Sole cut out, punched for strapping and nailed to the last.

The lasts shown here seem to fit me well but are an Oxford dress shoe style, I think, meaning they run a little long in the toe.  New lasts are pricey (ca. 50 euros/70 US), but I think it will pay in the long run to invest in a better design for myself and those people I might make shoes for.

Wetting out the first strap.

I didn’t show the strap cutting process as there is little to be learned about that.  My fancy new Osbourne strap cutter can be seen in the upper right of this photo

Since this project was experimental, I used scrap leather, meaning I could only get about three foot (one meter) straps.  In future, I’ll probably use 6 foot or longer pieces (2+ meters).

Nailing the strap to the last.

Pre-punched holes in the mid-sole and away we go.  A little tallow on the straps helps cut the friction of the leather but ended up being not worth the trouble.

Placing the twining thong.

This is a signature of the style I chose.  The vamp or tongue-like piece was later removed as I didn’t like the way it looked.  I’ll experiment more with that later.

Lacing and twining.

Unlike normal, I completely finished the first shoe and removed it from the last to check size and shape to determine any major changes that would need to be made.

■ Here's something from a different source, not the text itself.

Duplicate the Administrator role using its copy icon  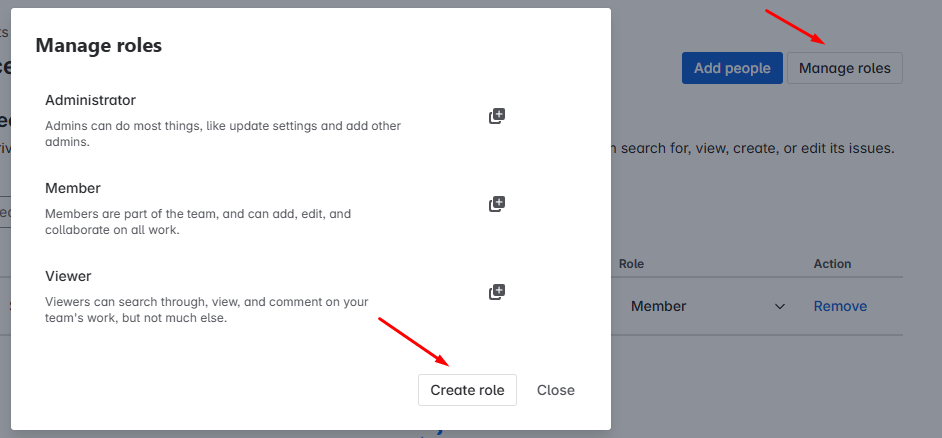[497, 116]
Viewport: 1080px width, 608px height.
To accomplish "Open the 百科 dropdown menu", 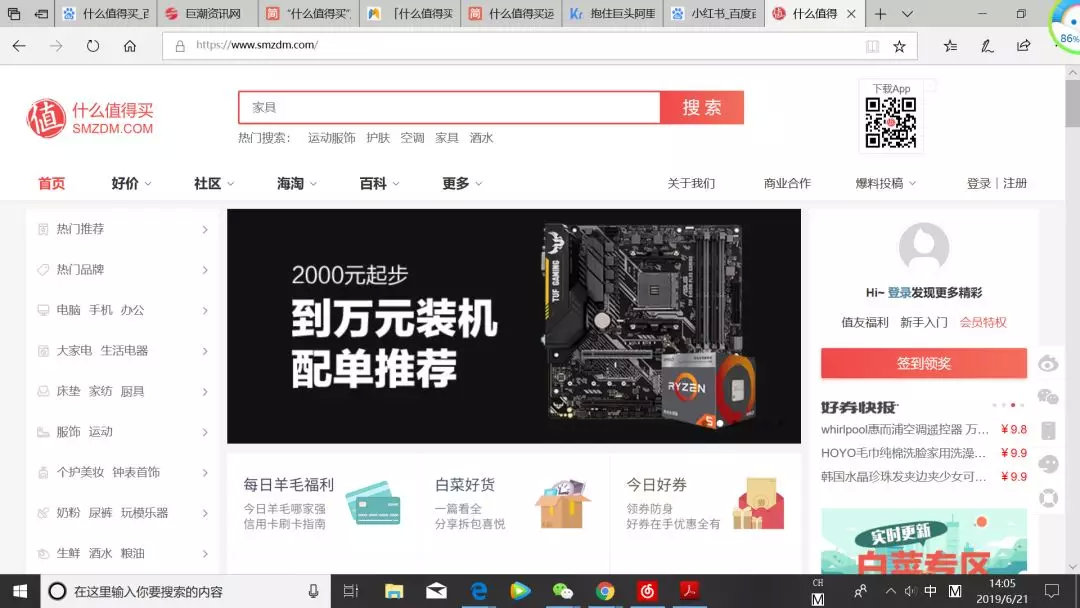I will [x=372, y=183].
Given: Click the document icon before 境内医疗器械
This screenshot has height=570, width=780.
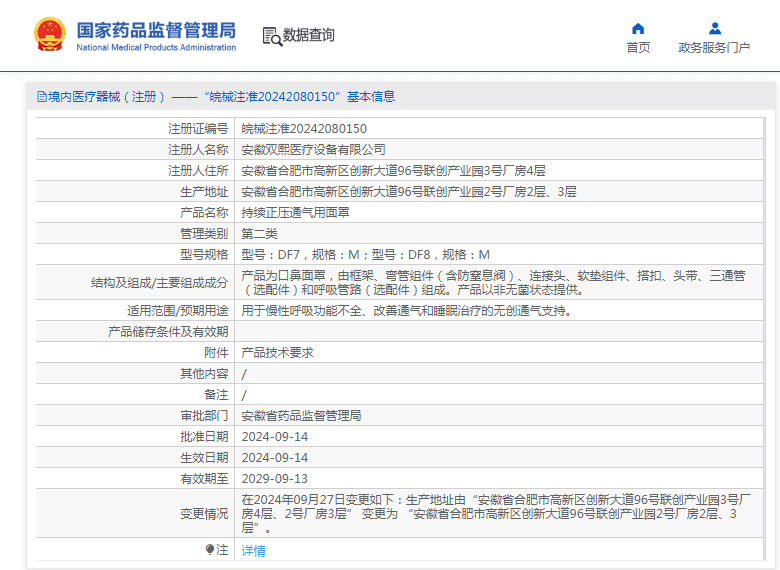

Heel added and lacing up the back. I think this step shows the evolution of the strap sandal to the modern huarache.

The straps running under the mid-sole look like a problem here but are ultimately skived down, wetted, and hammered flat.

Straps ends as added in. Longer straps would lessen the ends here.

I used simple wire nails to attach the soles but sewing would work too.

Ends to be trimmed and skived, and a finished sole.

Pulled from the last, they actually matched.  I don’t know why I was surprised but that made me happy.

Preparing to nail the sole.

This method is fast and efficient, and I suspect rather tough.  The nails are pressed through the leather and rubber into a thick leather scrap below.  Otherwise, you would need to pry it up from the work board.

Nailing the sole.
Bending the nails in preparation for clinching.

The nails are bent over (inward) to prepare to “clinch” them.  There are no photos of this part of the process but this was done by setting the shoe back upright on a small anvil and hammering the nails down tight with a punch.  The pre-bending causes the nail to curl inward and back up into the sole.  Voila!  The Huaraches below have about five miles of hiking on them now and they’re beginning to have some character.

Huaraches you say?  Do tough guys wear such things?  In an era of cheap, slave-made garments, its easy to forget how self-reliant our ancestors were for such things as raiment.  I include this excellent photo of Capitan Alcantar I found on the Huarache Blog as a great historical image of a man of action wearing his huaraches and ready for war.